READER_1_1_1> CCI_1000 [2023-04-24 10:53:52.354] [ERROR] Failed to establish a connection because of the following error: javax.net.ssl.SSLException: Connection reset

READER_1_1_1> GENERIC_READ_40 [2023-04-24 10:53:52.355] [ERROR] Fault occurred while reading data from external system: [<INFA:Lytx_Get_Event_Triggers_Swagger_FAULT xmlns:INFA="http://xml.schemas/infa/procedure/" xmlns:xsi="http://www.w3.org/2001/XMLSchema-instance"><Lytx_Get_Event_Triggers_Swagger><RequestXML>{ "x-apikey" : "XXXXXXXXX" }</RequestXML><ErrorCode>608</ErrorCode><ErrorMessage>Failed to establish a connection because of the following error: javax.net.ssl.SSLException: Connection reset</ErrorMessage></Lytx_Get_Event_Triggers_Swagger></INFA:Lytx_Get_Event_Triggers_Swagger_FAULT>].

Then nothing will be loaded from the source

SESSION LOAD SUMMARY

DIRECTOR> TM_6252 [2023-04-24 10:53:53.473] Source Load Summary. DIRECTOR> CMN_1740 [2023-04-24 10:53:53.473] Table: [Source_API] (Instance Name: [Source_API] Instance UI Name: [Source_API]) Output Rows [0], Affected Rows [0], Applied Rows [0], Rejected Rows [0] DIRECTOR> TM_6253 [2023-04-24 10:53:53.473] Target Load Summary. DIRECTOR> CMN_1740 [2023-04-24 10:53:53.473] Table: [TEST_EVENT_TRIGGER_STAGING] (Instance Name: [TEST_EVENT_TRIGGER_STAGING] Instance UI Name: [Target_Snowflake]) Output Rows [0], Affected Rows [0], Applied Rows [0], Rejected Rows [0] DIRECTOR> TM_6023 [2023-04-24 10:53:53.473]

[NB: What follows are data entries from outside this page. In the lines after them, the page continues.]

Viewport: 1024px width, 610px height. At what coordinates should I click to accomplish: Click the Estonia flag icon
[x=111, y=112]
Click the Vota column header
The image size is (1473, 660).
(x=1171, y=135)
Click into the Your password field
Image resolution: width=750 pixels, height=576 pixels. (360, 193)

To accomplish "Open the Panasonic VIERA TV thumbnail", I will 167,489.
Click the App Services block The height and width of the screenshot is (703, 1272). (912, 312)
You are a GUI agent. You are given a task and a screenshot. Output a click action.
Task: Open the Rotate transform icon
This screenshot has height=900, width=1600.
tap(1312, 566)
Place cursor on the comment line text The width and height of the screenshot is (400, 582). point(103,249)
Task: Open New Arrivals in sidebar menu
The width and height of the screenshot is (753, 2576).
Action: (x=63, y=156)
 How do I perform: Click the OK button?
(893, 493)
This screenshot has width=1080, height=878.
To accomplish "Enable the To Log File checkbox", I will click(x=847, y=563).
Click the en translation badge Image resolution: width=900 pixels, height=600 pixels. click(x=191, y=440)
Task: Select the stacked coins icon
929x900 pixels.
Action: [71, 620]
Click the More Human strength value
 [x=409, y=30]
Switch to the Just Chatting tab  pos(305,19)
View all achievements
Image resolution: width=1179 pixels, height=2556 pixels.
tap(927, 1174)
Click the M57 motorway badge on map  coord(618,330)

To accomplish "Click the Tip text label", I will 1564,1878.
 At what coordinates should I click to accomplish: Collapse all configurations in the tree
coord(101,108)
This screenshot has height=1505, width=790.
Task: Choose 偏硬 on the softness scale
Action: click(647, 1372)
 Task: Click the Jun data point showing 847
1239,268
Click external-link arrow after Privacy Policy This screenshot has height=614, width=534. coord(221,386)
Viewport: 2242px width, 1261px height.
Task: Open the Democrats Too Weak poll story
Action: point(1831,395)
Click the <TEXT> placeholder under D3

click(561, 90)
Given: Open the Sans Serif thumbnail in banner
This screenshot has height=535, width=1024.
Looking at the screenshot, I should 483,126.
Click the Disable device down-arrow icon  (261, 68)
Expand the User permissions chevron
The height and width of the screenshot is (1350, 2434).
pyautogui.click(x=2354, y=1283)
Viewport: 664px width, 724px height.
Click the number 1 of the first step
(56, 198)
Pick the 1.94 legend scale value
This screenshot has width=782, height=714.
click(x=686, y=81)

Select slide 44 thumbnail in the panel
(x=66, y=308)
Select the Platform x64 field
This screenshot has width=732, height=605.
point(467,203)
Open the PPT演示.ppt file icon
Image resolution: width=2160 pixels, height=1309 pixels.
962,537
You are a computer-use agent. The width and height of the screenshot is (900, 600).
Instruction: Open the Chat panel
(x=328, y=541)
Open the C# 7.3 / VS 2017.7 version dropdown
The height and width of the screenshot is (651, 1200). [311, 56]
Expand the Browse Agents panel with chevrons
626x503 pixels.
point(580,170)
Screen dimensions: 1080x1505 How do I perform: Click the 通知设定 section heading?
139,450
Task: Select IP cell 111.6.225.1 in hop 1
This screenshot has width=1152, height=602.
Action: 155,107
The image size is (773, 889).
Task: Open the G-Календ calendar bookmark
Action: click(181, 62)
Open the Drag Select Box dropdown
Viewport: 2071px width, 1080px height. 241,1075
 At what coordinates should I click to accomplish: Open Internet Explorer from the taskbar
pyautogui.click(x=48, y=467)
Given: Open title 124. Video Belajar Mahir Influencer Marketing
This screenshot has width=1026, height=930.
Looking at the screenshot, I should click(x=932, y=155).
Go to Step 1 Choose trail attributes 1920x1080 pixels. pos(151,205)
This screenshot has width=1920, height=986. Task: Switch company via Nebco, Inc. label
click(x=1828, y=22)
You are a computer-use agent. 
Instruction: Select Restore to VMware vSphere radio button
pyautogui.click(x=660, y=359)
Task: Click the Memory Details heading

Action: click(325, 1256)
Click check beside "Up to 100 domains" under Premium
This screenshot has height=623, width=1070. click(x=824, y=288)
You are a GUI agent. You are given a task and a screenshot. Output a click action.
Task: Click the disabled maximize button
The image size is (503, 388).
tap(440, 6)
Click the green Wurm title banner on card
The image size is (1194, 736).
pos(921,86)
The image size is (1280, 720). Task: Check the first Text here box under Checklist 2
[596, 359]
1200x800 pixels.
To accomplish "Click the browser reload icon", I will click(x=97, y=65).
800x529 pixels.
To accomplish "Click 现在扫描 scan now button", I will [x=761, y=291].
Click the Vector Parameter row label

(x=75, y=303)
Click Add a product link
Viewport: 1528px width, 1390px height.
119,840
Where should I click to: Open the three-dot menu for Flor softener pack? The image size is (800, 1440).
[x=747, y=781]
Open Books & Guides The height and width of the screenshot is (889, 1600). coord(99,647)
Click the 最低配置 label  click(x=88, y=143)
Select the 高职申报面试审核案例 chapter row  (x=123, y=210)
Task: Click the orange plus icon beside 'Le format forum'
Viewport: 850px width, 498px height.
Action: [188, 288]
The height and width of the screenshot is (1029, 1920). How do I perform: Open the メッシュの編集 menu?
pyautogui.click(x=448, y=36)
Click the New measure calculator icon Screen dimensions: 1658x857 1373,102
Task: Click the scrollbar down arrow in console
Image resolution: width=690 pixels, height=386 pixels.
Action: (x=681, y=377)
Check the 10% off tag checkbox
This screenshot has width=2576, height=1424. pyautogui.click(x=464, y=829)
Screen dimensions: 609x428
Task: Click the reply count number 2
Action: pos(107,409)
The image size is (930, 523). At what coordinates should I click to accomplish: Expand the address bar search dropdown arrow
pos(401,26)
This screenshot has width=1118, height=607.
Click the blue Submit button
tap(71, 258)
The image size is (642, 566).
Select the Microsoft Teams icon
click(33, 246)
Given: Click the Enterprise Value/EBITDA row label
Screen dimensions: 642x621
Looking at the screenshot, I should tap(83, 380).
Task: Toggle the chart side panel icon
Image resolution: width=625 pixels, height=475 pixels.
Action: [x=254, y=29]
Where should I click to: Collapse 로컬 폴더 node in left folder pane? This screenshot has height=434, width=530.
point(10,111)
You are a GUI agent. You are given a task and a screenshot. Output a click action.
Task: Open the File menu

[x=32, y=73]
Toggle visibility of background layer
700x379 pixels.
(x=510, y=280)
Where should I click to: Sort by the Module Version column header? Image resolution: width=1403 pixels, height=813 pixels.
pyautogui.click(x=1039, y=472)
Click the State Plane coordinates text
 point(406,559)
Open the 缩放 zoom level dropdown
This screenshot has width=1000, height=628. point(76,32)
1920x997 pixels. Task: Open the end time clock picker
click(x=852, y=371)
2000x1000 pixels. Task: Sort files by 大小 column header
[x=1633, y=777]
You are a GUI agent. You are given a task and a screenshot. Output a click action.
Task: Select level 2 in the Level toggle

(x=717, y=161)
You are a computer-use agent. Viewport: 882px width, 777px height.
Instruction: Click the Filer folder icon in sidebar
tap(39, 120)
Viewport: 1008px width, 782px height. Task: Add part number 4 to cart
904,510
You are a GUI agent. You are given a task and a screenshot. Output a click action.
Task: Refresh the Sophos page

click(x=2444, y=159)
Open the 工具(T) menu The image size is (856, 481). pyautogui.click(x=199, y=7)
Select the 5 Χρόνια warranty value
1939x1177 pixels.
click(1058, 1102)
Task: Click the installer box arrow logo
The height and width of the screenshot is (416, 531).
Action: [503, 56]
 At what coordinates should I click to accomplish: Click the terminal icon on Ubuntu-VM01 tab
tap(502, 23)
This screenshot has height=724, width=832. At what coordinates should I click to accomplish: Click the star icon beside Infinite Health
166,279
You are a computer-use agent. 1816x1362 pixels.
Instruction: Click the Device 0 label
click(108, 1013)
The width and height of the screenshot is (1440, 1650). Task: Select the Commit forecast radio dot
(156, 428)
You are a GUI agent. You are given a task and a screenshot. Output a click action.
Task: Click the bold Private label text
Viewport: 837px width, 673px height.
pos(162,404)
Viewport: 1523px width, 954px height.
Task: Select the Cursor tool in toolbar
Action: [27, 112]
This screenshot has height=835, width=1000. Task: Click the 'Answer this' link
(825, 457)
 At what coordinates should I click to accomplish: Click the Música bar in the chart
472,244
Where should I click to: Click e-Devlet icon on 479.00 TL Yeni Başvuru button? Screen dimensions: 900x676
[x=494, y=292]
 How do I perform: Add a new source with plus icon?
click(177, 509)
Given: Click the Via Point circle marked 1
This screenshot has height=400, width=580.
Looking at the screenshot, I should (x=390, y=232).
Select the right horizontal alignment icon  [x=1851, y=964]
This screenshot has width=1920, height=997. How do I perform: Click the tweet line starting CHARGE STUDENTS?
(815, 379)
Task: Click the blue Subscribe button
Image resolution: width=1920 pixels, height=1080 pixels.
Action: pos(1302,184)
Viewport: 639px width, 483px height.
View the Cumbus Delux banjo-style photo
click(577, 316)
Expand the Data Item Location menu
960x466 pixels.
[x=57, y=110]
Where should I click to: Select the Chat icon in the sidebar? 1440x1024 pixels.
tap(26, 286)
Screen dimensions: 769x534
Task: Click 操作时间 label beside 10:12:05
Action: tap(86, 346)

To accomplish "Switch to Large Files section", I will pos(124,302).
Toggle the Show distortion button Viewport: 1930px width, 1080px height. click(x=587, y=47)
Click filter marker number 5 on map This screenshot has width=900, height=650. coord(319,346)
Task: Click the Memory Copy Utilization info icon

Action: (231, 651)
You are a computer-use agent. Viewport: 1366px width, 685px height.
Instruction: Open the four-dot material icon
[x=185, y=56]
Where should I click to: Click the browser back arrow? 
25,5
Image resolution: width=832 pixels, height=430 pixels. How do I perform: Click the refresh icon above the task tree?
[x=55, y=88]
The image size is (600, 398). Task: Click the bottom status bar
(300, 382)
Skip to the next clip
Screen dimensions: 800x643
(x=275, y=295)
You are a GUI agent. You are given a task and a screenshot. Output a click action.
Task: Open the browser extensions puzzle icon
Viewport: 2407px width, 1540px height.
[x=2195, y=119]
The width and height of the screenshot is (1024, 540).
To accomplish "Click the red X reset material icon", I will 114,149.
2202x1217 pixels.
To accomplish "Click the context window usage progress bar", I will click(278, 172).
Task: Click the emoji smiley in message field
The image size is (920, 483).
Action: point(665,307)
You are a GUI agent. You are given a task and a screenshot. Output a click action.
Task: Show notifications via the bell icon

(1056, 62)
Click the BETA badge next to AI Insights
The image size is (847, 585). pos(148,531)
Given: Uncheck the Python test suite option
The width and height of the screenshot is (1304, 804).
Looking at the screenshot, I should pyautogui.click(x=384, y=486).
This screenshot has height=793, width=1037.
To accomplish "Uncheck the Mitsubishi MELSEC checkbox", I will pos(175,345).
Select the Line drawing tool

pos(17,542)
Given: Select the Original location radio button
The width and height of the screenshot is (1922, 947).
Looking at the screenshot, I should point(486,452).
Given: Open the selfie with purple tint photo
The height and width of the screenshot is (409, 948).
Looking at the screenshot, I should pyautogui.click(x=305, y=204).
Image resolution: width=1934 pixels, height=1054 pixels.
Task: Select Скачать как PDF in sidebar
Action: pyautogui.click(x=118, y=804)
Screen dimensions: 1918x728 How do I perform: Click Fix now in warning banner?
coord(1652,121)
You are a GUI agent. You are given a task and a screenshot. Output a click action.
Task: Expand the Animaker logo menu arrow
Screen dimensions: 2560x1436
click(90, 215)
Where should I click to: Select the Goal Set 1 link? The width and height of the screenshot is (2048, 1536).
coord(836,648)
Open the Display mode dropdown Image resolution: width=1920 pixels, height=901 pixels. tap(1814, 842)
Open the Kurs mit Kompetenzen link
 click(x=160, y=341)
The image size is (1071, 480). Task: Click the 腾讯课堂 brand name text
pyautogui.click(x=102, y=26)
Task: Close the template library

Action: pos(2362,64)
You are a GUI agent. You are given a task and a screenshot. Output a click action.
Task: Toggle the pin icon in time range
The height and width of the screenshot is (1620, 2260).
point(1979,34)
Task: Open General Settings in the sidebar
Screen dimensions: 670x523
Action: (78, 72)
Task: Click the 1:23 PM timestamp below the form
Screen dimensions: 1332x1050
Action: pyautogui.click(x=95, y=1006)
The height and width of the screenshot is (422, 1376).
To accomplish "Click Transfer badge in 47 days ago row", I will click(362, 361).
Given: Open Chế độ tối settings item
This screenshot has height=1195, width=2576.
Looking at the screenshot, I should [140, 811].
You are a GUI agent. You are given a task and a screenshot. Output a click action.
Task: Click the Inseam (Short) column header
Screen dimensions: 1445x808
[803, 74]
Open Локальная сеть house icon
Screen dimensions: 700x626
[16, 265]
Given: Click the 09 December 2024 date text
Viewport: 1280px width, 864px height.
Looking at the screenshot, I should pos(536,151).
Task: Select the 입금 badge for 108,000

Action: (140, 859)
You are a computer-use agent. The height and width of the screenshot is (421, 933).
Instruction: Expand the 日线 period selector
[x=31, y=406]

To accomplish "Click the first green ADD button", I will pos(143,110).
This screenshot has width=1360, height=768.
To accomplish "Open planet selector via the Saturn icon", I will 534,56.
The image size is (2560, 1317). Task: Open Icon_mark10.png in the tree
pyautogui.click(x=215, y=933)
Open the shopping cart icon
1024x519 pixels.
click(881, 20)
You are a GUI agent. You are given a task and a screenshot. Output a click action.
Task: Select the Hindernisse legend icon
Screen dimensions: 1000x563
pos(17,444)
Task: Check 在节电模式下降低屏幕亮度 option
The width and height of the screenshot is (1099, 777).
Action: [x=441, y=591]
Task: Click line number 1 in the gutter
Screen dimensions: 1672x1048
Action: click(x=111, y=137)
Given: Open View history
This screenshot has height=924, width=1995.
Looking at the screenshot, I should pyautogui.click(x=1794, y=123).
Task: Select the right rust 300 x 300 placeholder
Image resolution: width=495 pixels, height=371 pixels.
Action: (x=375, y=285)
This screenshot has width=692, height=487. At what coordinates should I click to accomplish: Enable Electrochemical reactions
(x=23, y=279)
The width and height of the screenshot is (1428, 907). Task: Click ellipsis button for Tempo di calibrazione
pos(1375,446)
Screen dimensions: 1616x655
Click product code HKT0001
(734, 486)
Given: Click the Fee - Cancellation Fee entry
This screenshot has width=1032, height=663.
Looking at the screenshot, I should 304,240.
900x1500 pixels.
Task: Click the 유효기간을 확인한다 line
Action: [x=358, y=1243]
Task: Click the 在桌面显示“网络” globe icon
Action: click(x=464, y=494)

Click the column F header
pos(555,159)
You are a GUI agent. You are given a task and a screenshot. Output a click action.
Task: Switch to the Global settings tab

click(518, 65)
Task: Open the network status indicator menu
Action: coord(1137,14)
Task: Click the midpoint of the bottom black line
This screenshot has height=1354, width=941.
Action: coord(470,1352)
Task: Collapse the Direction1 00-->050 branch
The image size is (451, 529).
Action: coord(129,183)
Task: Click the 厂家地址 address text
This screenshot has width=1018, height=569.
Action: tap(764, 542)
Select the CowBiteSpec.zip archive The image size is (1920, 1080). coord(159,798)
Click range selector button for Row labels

I guess what it is saying is that when the source transformation tries to read data from REST API, the API server connection reset/shutdown? But why this did not happen when I just extract the data from API and load to local csv file? Is it due to an API server issue, or is it because of me not loading it to csv but directly to snowflake?

Later on I also tried to add a hierarchical parser in my mapping to parse the JSON data from the source, hoping this will solve the issue, but I still got this connection reset error again.

hierarchical parser details

hierarchical parser details

hierarchical parser details - why the input contains 4 fields, and output only 1 field, I cannot match them

hierarchical parser detailsenter image description here

the entire mapping

Is it that I did wrong in anywhere of the hierarchical parser setup? Or are there other ways I should use to extract data from REST API and load to database instead of using hierarchical parser?

I want to learn how to directly load the data into snowflake because if everytime I need to first save the output to a local csv, then later on I still need to delete the csv files, and there will be manual work.

Thank you for your help!

1

There are 1 best solutions below

0
On

Briefly speaking this is happening due to the way the Snowflake connector works. I'd rather recommend extracting data from REST API to flatfile (idealy on S3 bucket), and loading the file into Snowflake with e.g. Snowflake Task. Or by using IICS Mass Ingestion.